After a successful cache warm-up, the object of the CacheWarmupRequest resource is automatically deleted from the cluster and cache remains for managed clusters deployment or update until next Container Cloud auto-upgrade of the management or regional cluster.


If the disk space for cache runs out, the cache for the oldest object is evicted. To avoid running out of space in the cache, verify and adjust its size before each cache warm-up.


For MOSK-based deployments, the feature support is available since MOSK 23.2.

Support for auditd


Added initial Technology Preview support for the Linux Audit daemon auditd to monitor activity of cluster processes on any type of Container Cloud cluster.
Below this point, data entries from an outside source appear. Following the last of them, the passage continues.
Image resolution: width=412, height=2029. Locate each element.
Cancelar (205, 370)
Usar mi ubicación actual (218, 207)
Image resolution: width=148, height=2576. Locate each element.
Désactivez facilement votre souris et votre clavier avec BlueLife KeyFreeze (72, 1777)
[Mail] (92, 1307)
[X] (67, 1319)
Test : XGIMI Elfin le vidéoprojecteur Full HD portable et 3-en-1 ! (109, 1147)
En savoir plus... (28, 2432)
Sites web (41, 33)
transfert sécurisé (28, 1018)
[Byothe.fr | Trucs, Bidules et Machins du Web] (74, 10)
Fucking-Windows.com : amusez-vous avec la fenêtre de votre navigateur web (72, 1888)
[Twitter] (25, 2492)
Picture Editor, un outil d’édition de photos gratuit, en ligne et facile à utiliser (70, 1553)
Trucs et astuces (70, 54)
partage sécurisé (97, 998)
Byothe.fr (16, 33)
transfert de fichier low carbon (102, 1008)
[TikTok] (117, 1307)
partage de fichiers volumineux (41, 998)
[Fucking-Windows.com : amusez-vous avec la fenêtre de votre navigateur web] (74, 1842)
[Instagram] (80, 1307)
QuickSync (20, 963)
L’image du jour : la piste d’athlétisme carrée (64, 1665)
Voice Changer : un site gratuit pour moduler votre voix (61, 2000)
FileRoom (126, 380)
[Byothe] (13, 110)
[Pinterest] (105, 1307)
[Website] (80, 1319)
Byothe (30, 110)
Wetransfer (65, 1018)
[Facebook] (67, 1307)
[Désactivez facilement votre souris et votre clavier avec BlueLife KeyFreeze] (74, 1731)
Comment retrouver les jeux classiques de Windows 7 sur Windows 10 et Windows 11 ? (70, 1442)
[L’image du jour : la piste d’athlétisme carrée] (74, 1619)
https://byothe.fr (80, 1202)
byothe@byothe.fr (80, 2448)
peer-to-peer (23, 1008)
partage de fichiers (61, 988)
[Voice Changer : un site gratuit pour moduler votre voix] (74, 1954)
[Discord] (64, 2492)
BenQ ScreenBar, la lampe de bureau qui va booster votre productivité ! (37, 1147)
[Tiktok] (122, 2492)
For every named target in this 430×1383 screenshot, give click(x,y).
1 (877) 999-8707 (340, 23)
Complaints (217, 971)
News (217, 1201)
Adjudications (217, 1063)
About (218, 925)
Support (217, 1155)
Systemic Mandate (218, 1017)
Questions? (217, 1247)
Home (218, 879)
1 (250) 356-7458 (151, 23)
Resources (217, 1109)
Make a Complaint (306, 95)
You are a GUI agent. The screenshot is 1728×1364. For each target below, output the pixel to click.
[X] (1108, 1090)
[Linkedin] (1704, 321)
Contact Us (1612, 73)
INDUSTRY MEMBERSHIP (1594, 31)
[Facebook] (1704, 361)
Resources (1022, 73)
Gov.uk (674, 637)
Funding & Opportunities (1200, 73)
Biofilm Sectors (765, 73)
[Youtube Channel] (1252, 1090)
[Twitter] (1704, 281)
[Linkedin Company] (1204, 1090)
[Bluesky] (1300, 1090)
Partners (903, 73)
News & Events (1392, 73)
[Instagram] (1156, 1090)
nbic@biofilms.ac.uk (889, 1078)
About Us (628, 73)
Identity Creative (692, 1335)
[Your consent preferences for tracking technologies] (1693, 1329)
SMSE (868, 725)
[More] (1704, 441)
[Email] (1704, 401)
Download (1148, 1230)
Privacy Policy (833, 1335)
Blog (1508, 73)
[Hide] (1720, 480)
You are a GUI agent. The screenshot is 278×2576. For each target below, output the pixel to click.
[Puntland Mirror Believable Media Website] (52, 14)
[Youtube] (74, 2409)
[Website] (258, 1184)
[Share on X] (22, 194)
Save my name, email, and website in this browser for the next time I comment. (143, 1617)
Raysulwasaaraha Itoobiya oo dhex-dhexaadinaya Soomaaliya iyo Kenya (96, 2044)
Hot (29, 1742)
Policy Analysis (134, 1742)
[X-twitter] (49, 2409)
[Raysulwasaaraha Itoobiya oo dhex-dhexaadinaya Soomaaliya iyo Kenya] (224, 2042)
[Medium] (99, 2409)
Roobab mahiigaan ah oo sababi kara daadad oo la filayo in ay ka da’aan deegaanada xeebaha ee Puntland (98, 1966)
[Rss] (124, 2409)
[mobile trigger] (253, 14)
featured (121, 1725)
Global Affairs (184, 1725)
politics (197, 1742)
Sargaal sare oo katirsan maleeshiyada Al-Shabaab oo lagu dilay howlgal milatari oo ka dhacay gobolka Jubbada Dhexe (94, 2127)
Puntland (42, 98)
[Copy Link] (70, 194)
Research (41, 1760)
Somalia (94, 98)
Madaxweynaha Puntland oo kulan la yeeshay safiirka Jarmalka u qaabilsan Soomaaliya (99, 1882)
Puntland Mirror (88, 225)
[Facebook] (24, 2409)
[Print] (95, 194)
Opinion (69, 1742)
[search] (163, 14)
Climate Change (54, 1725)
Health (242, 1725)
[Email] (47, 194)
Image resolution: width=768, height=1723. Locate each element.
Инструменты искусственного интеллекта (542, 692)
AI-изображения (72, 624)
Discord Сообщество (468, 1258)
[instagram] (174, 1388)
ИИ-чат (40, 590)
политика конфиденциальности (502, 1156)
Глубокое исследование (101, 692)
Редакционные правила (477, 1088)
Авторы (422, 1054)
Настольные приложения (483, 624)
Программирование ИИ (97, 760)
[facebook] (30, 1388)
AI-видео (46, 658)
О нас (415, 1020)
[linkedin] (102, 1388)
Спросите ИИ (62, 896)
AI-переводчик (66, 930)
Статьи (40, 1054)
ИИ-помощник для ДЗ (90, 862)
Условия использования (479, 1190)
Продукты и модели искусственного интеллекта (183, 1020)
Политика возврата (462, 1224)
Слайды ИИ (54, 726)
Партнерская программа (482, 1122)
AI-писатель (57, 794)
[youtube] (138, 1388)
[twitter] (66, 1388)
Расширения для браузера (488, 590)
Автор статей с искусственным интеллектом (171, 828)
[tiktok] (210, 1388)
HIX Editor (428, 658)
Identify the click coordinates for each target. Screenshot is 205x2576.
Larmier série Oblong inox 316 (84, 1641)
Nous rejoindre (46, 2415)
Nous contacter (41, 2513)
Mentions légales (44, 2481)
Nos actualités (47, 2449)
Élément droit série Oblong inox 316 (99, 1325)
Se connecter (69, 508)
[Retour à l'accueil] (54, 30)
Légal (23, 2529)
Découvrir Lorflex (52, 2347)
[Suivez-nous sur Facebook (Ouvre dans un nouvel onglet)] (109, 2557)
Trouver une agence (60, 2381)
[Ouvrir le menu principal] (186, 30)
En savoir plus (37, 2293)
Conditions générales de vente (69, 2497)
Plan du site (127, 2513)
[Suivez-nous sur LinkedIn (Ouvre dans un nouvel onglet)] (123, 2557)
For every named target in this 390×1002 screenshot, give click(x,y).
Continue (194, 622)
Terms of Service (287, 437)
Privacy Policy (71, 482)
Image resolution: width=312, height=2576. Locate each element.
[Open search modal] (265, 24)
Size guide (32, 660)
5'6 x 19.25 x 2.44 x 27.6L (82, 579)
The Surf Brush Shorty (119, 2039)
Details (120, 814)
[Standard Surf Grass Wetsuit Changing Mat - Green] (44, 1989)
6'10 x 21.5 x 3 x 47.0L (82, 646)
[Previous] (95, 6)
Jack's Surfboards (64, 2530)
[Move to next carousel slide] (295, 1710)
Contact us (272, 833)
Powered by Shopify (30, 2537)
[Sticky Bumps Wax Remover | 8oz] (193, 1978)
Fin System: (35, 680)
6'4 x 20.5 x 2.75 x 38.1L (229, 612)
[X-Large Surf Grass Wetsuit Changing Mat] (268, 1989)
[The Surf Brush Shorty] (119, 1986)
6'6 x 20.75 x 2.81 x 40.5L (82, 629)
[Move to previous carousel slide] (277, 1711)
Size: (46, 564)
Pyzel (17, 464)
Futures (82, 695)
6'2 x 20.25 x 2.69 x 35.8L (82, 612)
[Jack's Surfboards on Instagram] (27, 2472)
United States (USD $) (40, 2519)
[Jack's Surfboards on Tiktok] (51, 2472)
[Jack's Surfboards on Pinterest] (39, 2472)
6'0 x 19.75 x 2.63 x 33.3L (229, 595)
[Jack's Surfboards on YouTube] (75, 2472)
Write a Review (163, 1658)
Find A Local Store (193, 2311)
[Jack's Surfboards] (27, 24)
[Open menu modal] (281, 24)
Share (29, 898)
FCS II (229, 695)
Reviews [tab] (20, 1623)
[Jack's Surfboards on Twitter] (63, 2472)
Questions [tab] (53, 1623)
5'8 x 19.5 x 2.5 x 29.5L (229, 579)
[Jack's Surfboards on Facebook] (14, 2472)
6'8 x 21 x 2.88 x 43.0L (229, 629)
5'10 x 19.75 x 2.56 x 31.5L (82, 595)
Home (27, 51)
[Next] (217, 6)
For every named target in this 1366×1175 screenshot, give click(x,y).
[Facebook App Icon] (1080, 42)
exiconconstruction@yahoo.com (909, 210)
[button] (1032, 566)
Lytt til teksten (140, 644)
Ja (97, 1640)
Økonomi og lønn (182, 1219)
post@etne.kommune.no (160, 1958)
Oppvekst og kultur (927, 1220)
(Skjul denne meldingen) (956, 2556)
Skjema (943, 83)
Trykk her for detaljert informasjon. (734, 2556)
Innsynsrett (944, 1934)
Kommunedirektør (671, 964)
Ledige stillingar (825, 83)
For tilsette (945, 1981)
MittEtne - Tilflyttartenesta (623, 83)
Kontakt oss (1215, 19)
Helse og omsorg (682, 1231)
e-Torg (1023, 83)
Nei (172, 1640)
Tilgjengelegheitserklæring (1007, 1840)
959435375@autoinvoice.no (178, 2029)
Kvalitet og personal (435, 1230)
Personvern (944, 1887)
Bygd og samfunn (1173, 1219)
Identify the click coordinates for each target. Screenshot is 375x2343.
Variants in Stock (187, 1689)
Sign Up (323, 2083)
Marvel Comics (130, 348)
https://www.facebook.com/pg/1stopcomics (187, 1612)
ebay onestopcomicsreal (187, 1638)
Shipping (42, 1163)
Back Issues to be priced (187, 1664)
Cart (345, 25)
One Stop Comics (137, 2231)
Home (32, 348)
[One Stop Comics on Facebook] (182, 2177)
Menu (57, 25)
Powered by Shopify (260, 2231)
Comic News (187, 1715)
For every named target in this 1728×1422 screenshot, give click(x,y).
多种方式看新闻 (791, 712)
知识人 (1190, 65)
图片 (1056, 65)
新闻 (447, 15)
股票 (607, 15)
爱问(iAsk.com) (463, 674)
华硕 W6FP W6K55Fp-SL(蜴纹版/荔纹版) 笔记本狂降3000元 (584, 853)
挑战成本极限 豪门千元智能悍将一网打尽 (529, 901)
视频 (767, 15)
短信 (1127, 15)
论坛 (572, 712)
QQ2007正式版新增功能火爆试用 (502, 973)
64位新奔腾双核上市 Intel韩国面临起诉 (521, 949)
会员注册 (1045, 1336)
The feature is an essential requirement for many security guides that enables auditing of any cluster process to detect potential malicious activity.

You can enable and configure auditd either during or after cluster deployment using the Cluster object.


For MOSK-based deployments, the feature support is available since MOSK 23.2.

Enhancements for TLS certificates configuration


Enhanced TLS certificates configuration for cluster applications:

  • Added support for configuration of TLS certificates for MKE on management or regional clusters to the existing support on managed clusters.

  • Implemented the ability to configure TLS certificates using the Container Cloud web UI through the Security section located in the More > Configure cluster menu.

Graceful cluster reboot using web UI

Expanded the capability to perform a graceful reboot on a management, regional, or managed cluster for all supported providers by adding the Reboot machines option to the cluster menu in the Container Cloud web UI. The feature allows for a rolling reboot of all cluster machines without workloads interruption. The reboot occurs in the order of cluster upgrade policy.


For MOSK-based deployments, the feature support is available since MOSK 23.2.

Creation and deletion of bare metal host credentials using web UI

Improved management of bare metal host credentials using the Container Cloud web UI:

  • Added the Add Credential menu to the Credentials tab. The feature facilitates association of credentials with bare metal hosts created using the BM Hosts tab.

  • Implemented automatic deletion of credentials during deletion of bare metal hosts after deletion of managed cluster.

Node labeling improvements in web UI

Improved the Node Labels menu in the Container Cloud web UI by making it more intuitive. Replaced the greyed out (disabled) label names with the No labels have been assigned to this machine. message and the Add a node label button link.

Also, added the possibility to configure node labels for machine pools after deployment using the More > Configure Pool option.

Documentation enhancements

On top of continuous improvements delivered to the existing Container Cloud guides, added the documentation on managing Ceph OSDs with a separate metadata device.